### [Extracted data]
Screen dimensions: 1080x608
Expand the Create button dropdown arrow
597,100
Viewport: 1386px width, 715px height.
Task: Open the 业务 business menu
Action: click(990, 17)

### [Exercise details]
Print each of the lines above again, unchanged.

### [Your solution]
Screen dimensions: 1080x608
Expand the Create button dropdown arrow
597,100
Viewport: 1386px width, 715px height.
Task: Open the 业务 business menu
Action: click(990, 17)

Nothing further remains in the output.